Indian writer (1902–1981)

Charu Chandra Chakraborty (23 March 1902 — 25 May 1981) was an Indian Bengali fiction writer and novelist. He is commonly known by the pen name Jarasandha.

==Early life and education==
He was born on 23 March 1902 in Brahmandanga village, Faridpur district (present day in Bangladesh. His father's name was Ambikacharan Chakraborty. After completing his primary school studies, he passed matriculation examination in 1920 from Hare School in Kolkata, securing seventh place and passed his MA in economics from Presidency College.

==Career==

He started his career as a Deputy District Magistrate in Darjeeling. After thirty years of service in various places, he retired as Superintendent of Alipore Jail in 1960. During this time, while performing duties in various jails, he gained a very deep understanding of the lives of prisoners.

== Literature contribution ==
The tales and stories of the people he saw in the prison during his long career were embodied in his novels. On May 1, 1953, the first part of Louhakpat was published in book form. Later, it was published in four parts one by one.

Notable among his novels are: Tamasi, Pari, Masirekha, Nyaydand, Parashmani, Lakhdar, Chhaya, Nishana, Tritiya Nayan, Hira Chuni Panna, Ashraya, Ekush Baar, Aasar and A Bari O Bari.

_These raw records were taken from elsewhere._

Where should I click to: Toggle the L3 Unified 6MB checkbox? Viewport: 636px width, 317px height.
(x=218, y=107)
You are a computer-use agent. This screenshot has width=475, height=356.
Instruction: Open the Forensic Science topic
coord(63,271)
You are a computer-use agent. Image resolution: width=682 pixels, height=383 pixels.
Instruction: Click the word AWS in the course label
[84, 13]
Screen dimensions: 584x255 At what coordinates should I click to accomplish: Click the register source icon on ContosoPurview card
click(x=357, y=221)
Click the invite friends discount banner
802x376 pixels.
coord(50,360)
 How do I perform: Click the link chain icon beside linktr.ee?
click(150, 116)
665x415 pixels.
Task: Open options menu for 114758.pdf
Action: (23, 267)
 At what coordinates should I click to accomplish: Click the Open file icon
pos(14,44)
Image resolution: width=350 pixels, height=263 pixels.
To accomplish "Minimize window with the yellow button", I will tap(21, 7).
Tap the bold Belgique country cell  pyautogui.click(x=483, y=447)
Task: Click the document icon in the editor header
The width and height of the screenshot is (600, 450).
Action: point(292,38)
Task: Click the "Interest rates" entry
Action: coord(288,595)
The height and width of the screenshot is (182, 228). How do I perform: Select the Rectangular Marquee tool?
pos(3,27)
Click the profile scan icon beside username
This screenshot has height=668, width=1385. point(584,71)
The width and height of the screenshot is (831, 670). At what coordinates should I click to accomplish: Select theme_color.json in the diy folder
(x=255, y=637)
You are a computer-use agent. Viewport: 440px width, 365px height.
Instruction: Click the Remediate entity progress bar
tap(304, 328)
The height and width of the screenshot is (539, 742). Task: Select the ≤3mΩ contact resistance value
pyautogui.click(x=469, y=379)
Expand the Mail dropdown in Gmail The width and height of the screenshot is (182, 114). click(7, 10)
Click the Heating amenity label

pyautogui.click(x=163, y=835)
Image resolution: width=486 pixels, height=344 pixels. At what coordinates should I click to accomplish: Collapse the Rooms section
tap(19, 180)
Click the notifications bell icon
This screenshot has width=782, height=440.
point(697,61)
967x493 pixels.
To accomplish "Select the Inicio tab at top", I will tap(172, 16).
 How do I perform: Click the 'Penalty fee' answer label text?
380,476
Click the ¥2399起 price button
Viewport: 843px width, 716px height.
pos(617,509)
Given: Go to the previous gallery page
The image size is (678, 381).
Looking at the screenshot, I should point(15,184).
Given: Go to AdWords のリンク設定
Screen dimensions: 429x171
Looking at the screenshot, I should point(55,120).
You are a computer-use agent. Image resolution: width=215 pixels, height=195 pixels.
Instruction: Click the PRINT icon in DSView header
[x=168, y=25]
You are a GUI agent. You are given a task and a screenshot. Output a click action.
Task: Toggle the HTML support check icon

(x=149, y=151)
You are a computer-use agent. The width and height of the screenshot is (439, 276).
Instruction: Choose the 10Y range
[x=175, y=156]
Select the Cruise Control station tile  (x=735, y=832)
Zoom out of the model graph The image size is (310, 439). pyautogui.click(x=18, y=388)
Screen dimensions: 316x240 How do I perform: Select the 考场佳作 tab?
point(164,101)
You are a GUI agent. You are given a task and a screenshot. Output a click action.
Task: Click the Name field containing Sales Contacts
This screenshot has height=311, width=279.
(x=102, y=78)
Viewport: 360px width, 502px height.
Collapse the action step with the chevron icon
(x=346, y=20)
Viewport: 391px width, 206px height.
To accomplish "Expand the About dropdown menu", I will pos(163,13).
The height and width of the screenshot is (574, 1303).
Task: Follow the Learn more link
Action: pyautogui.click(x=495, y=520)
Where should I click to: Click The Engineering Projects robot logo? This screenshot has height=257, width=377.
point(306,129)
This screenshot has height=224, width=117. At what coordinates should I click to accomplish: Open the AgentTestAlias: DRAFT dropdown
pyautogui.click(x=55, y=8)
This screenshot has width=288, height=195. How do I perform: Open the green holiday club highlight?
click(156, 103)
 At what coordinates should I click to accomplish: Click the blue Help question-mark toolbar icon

His autobiographical work, written in two volumes, is Nisang Pathik. The first volume was published in 1971. He also has six collections of short stories. In addition, he has written some works for children in 'Rangchang', 'Rabibar' 'Yamrajer Bipod' etc.

== Film adaptations ==
In 1958, director Tapan Sinha made a film Louhakapat based on his novel. In 1963, Indian film producer and director Bimal Roy made a Hindi film based on his novel 'Tamsi' titled Bandini and won Best Film Award and National Film Award in 1964.
Three films also made based on his story Aparna (1972) by Salil Sen, Shama (1981) by Naeem Basit, Din Jay Kotha Theke (1979) by Khan Ataur Rahman.